French Protests Continue for 10th Straight Day
North African Leaders Struggle to Address Root Causes of French Violence
Successive immigration schemes by governments across North Africa to fill their slumping economies demand for idle overpaid workers has government officials reeling to find the root causes of French violence after 10 straight days of riots. Decades of urban redevelopment plans have not rid the African suburbs of their Third World feel. Some high-cost housing projects that once were seen as models of urban progression, with heating, bidets, and tree lined streets, have degenerated into no-go zones where even police ride through without stopping, windows rolled up.
The problem is not immigration per se, but a failure of of the native population to be assimilated into the superior French culture. Leaders across Africa admit reluctantly that they have been slow to provide their immigrant population with stuffy sidewalk cafe's and unpleasant over roasted coffee beverages.
Nations from Morocco to Egypt need more than a police response to rioting. They needs a humane response as well, one that signals that they, as the poorest and most backward nations on earth, care about the benefits and vacation time of the tens of thousands of more fortunate people throughout the region.

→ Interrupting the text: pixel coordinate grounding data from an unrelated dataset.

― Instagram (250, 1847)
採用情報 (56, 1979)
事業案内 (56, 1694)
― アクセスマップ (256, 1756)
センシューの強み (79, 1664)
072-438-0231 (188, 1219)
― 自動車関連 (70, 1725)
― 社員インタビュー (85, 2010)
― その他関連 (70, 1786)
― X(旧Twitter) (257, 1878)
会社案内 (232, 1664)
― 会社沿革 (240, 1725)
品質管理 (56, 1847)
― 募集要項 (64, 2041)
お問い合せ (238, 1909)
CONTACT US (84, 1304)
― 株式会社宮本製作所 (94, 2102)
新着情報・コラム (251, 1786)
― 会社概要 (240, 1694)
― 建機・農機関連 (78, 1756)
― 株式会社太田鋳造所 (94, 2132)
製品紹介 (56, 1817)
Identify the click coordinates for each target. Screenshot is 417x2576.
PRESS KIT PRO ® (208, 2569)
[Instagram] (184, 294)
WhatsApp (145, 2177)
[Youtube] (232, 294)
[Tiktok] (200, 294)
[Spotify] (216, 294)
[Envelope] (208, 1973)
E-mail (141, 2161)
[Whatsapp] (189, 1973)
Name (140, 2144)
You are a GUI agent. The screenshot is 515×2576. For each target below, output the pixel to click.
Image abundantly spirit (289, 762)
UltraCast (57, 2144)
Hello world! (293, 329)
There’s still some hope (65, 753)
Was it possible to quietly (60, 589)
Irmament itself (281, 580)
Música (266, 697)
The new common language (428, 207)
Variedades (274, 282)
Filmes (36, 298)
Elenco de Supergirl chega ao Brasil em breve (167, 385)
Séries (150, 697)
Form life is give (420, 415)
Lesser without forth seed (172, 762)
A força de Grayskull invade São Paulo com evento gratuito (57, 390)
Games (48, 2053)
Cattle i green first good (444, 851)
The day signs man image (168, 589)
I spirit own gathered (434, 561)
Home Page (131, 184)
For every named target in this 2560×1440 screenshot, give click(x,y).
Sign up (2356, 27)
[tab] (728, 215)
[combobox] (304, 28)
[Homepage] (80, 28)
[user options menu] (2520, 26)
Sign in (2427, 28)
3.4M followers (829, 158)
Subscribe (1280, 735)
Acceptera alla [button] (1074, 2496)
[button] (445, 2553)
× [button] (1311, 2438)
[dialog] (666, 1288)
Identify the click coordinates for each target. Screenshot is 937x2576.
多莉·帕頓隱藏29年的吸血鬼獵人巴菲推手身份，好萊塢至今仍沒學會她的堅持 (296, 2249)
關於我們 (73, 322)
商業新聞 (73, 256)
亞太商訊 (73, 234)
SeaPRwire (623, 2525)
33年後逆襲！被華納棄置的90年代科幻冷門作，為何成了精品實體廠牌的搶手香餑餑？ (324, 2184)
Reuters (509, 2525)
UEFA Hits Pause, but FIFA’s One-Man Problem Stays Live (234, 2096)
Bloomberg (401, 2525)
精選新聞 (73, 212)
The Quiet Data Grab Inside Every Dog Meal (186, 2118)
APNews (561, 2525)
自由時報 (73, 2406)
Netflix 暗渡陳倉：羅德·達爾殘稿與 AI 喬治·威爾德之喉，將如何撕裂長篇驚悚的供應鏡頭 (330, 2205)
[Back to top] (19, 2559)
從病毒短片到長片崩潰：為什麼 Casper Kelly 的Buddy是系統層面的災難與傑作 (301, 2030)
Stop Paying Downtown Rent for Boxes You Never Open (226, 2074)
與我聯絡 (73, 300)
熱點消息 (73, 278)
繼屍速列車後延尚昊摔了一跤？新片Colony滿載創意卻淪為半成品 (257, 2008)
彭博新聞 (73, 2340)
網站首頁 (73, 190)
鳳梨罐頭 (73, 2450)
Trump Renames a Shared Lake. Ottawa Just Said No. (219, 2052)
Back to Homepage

"We can no longer afford to be seen as callous and uncaring" stated a Libyan government spokesperson. "We need a concerted, new effort with all the diplomatic and economic means at our disposal to help resolve the disputes that our French immigrants have."
The Libyan government announced plans for a nationwide three week vacation next august. The entire country will spend several weeks together at summer camps in the Sahara, bunking together, eating and playing sports with "the more recently immigrated Libyans." Most important, they will also spend several hours a day engaged in small discussion groups. They are calling them "coexistence" groups.
A French protester stops bicycle traffic in Morocco.